All of the girls agreed that it was nice to see how much of a difference they made at Pennington Day, as they saw clusters of people wearing the buttons they gave out, and since people were so receptive and supportive of their cause.
Moving forward, they’re hoping to start a club at Hopewell Valley CHS next year when they’re sophomores.
“At Pennington Day, some students asked us if it was a club and said they would join it when it becomes a club,” LoVerde said.
“We also want to hang the banner somewhere to show how many people are a part of it already,” Haney said.
And because all of the girls have been such adamant supporters of this cause, it’s as if their ears are more alert to the derogatory terms they’re trying to discourage people from saying.
“We kind of have a thing now that when you’re having a conversation with someone else and you overhear another conversation with someone saying it, you’re like, ‘Whoa,’” Somonski said.
“It kind of stands out when you hear it,” Haney said. “But, when certain people start to learn about it, I think that they start to understand and realize they’re hurting someone’s feelings, and stop saying it,” Haney said.
Currently, the girls are working on new designs for their t-shirts since their seventh-grade ones are too small, and also ones to sell to people who want to join the cause. They are also searching for a local cause so they have an organization their future club’s events and proceeds can support.
“We wanted to donate money to families who need to send their kids to special kids, but can’t afford it,” Haney said. “Where my brother goes to school is really, really expensive, but the school district pays for it.
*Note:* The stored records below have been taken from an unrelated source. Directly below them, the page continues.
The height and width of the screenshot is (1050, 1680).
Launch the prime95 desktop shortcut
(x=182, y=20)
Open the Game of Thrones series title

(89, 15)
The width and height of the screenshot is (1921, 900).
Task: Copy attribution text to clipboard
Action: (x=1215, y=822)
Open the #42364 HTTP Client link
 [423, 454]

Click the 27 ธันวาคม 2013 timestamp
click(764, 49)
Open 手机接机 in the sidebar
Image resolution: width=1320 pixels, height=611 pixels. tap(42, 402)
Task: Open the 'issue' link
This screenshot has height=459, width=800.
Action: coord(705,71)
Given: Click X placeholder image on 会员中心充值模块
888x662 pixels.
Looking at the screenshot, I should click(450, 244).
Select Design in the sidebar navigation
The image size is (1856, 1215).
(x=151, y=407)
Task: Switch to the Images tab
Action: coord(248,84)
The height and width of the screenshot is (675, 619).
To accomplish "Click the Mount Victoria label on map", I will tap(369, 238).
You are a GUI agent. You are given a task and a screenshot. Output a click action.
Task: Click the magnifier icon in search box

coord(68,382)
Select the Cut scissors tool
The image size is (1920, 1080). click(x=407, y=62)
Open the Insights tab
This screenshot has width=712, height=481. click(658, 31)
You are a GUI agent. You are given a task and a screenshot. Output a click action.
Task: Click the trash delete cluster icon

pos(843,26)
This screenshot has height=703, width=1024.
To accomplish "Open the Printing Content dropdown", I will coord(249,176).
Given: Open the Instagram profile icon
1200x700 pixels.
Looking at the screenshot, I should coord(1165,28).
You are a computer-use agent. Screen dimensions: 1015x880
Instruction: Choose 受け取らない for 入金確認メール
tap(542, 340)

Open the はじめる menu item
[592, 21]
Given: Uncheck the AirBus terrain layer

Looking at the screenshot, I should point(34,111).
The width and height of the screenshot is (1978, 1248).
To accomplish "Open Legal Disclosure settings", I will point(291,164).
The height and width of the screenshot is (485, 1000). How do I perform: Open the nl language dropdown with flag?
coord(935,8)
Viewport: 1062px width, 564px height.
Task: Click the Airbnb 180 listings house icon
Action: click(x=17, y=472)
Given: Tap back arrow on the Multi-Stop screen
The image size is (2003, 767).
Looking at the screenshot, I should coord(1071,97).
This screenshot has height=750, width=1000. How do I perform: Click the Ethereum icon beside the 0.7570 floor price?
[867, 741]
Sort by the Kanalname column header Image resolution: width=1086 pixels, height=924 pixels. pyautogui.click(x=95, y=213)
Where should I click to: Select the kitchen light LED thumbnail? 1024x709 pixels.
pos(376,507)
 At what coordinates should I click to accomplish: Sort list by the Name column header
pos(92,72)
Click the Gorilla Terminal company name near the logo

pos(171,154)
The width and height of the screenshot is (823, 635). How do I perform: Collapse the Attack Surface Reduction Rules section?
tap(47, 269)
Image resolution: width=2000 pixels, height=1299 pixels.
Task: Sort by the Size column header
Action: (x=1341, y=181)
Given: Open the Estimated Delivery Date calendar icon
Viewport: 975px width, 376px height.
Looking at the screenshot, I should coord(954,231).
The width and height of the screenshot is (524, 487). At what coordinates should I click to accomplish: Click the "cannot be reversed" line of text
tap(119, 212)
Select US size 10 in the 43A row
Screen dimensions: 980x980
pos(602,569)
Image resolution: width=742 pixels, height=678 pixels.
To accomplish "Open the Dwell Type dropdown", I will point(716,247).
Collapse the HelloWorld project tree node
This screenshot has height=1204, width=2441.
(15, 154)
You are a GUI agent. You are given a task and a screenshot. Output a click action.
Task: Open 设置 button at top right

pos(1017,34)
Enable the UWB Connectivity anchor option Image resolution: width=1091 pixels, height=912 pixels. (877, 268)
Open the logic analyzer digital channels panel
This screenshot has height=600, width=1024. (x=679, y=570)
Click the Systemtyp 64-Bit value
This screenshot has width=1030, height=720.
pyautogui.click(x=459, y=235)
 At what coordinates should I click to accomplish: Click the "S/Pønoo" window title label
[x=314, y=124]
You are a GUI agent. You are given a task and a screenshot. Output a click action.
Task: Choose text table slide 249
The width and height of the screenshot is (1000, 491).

But, it doesn’t always work out that way.”
For now, all that the girls can do is try their best to talk to people, supply alternative words to substitute for the R-word, and educate them on how it affects people who are linked to people with disabilities, like Haney.
“We’re going to try and get this bigger and bigger until more people know about it, especially in the school,” Haney said.
It’s a big problem here,” Considine said.